You will substitute a good that falls in price for goods that rise in relative price. Additionally, when a good falls in price, the purchasing power of your income grows. These separate substitution effects and income effects can be graphically decomposed with indifference analysis.
In Figure 10, we initially assume that the price of asparagus is $2 per pound and our consumer is in equilibrium buying 100 pounds per week (point a). If the price of asparagus falls to $1 per pound, the new equilibrium is 280 pounds per week (point b). To split this total change into both income and substitution effects, we ask the following question: how much would she have purchased if the price fell but real income (satisfaction) remained constant?

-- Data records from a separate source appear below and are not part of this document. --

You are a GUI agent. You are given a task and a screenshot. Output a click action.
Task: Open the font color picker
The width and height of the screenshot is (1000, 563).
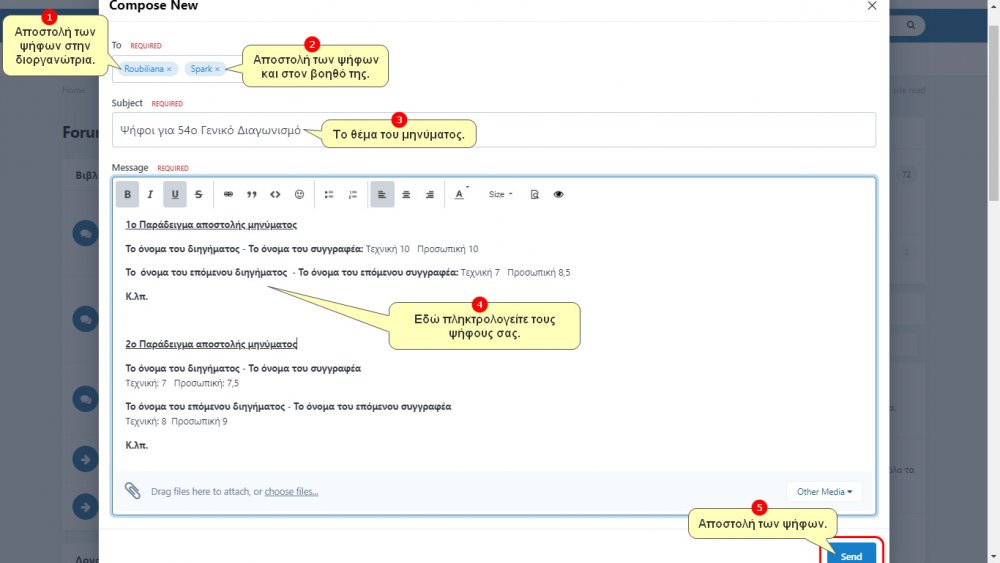pyautogui.click(x=459, y=194)
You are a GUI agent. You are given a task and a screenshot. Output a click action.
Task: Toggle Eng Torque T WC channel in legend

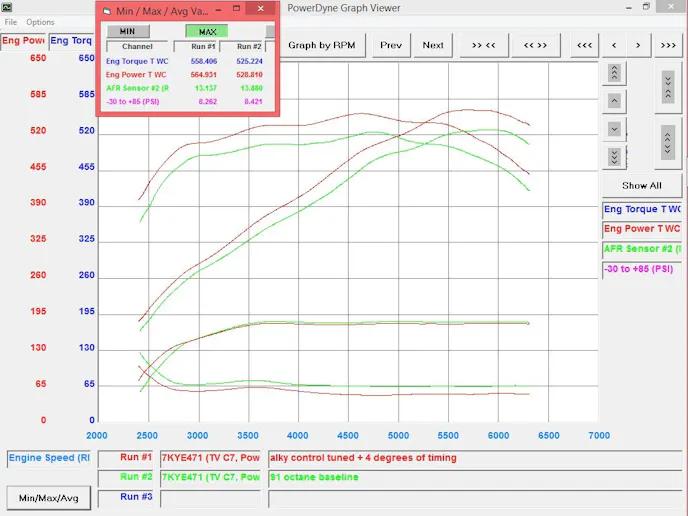point(641,210)
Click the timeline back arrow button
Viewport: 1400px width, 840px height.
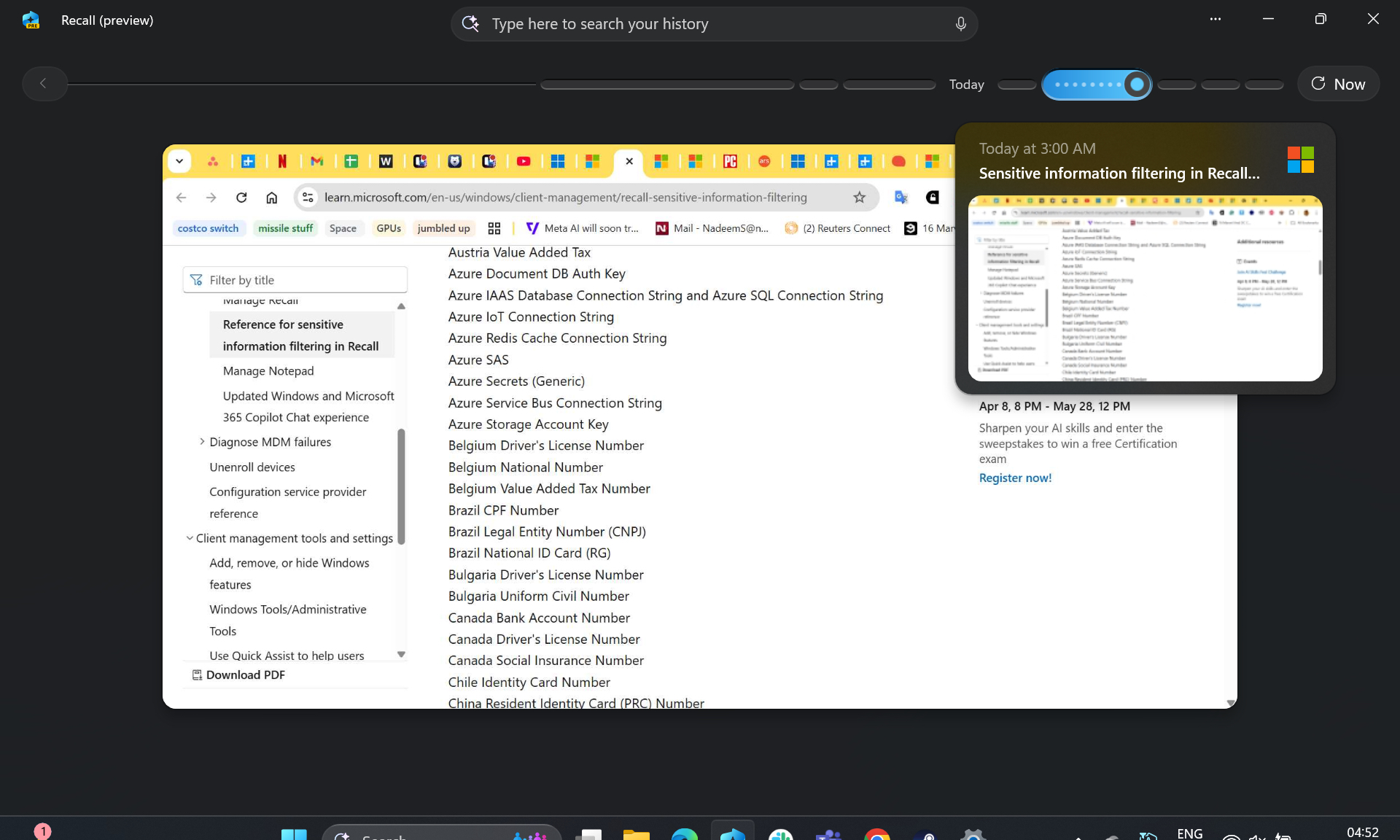44,84
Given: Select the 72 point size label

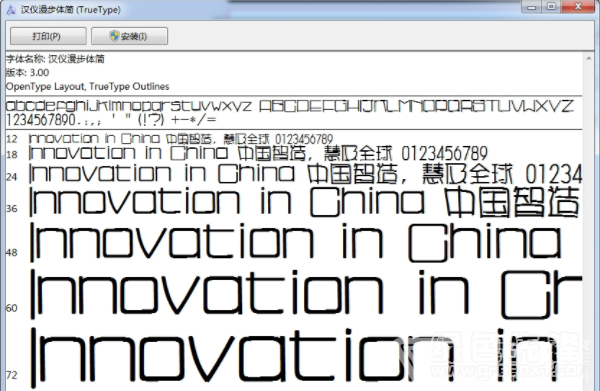Looking at the screenshot, I should [12, 375].
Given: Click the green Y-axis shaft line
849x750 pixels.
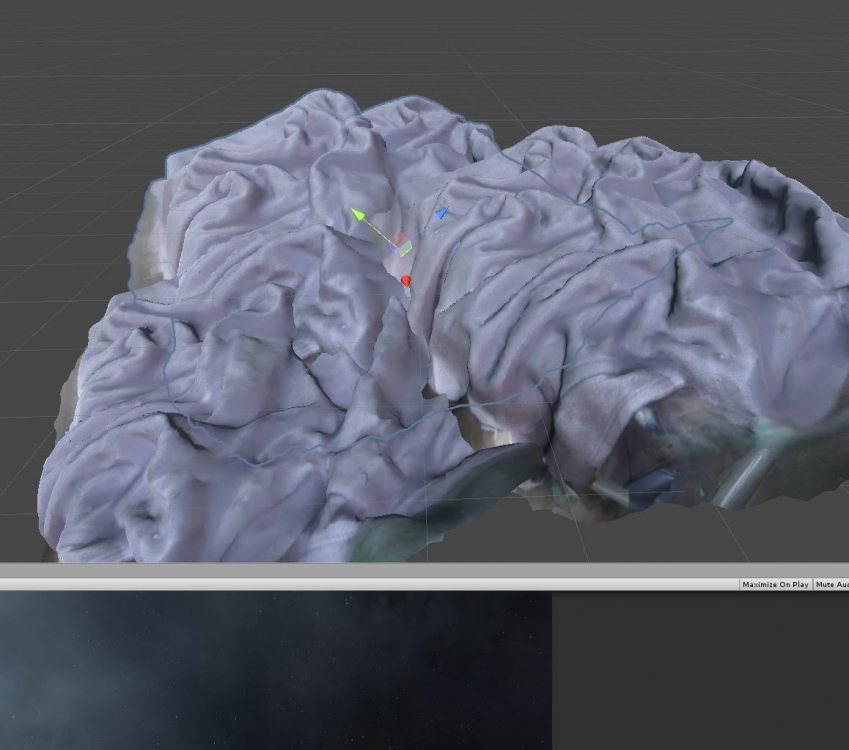Looking at the screenshot, I should pos(377,230).
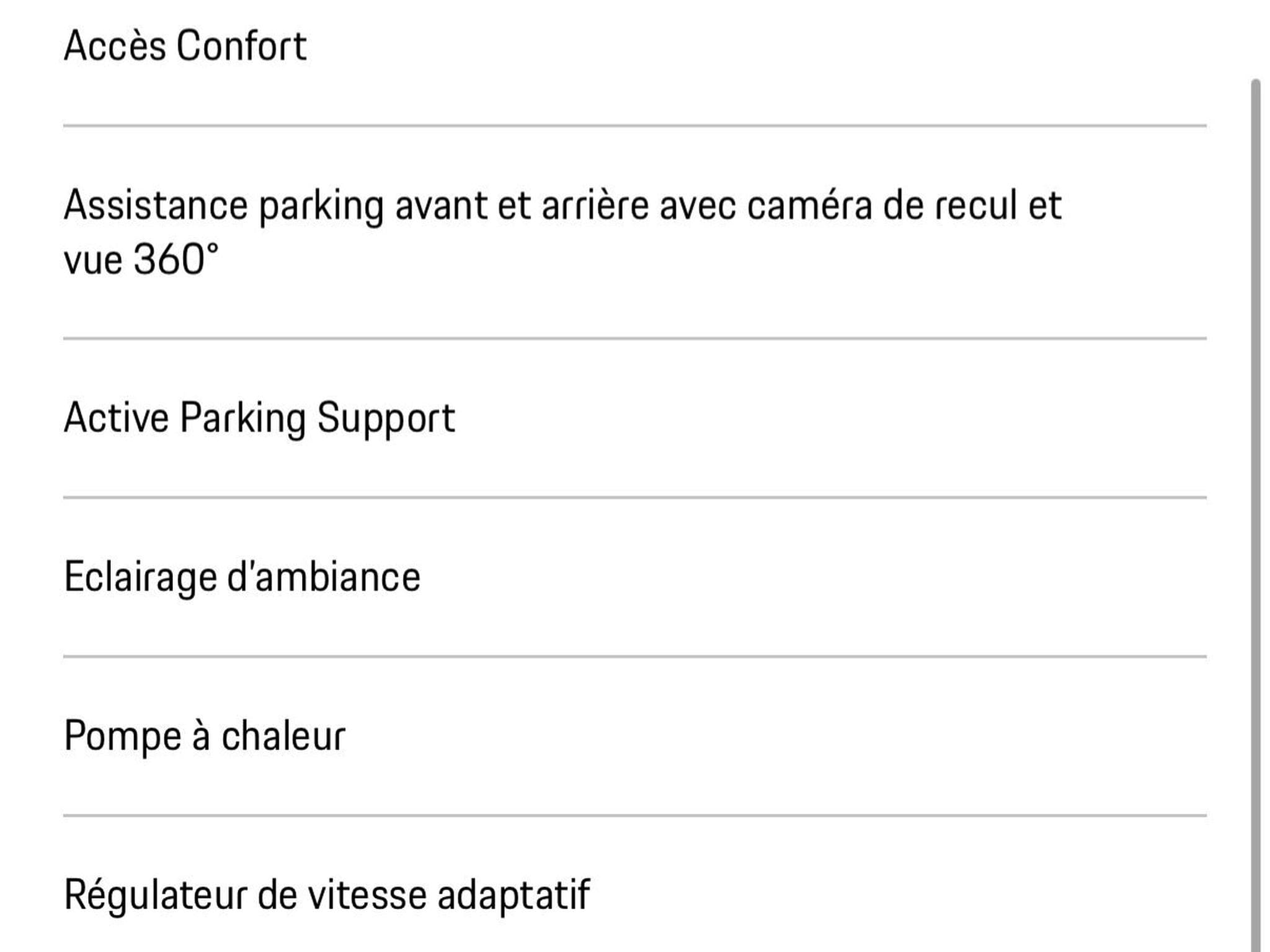Click the word 'Assistance' in the second row
The height and width of the screenshot is (952, 1270).
156,205
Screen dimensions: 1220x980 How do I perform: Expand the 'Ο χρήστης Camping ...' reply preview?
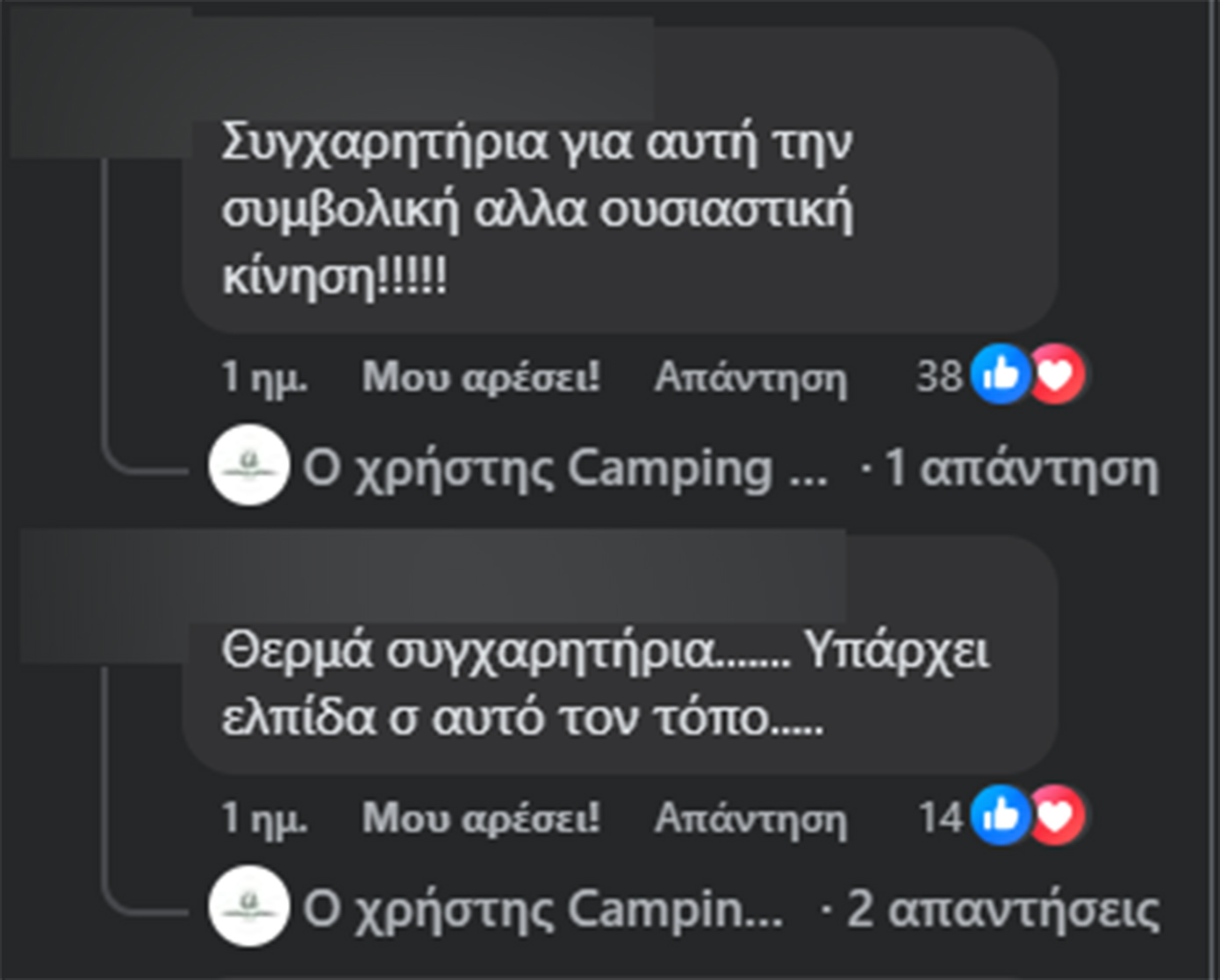[564, 468]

We find this by plotting a new budget line that has the lower price for asparagus (parallel to the budget line where Pa = $1). This budget line is tangent to indifference curve I0 (keeping real income and satisfaction constant) at point c. This budget line reflects the change in relative prices and is parallel to the budget line tangent to point b. Thus, with no change in purchasing power, this consumer increases her purchases of asparagus to 200 pounds per week (point c) when the price drops to $1 per pound (the substitution effect equals 100 pounds). The remaining 80 pound increase in consumption is due to increased purchasing power (income) resulting from the price decline. The total change (180 pounds) thus equals the sum of the substitution effect (100 pounds) and the income effect (80 pounds).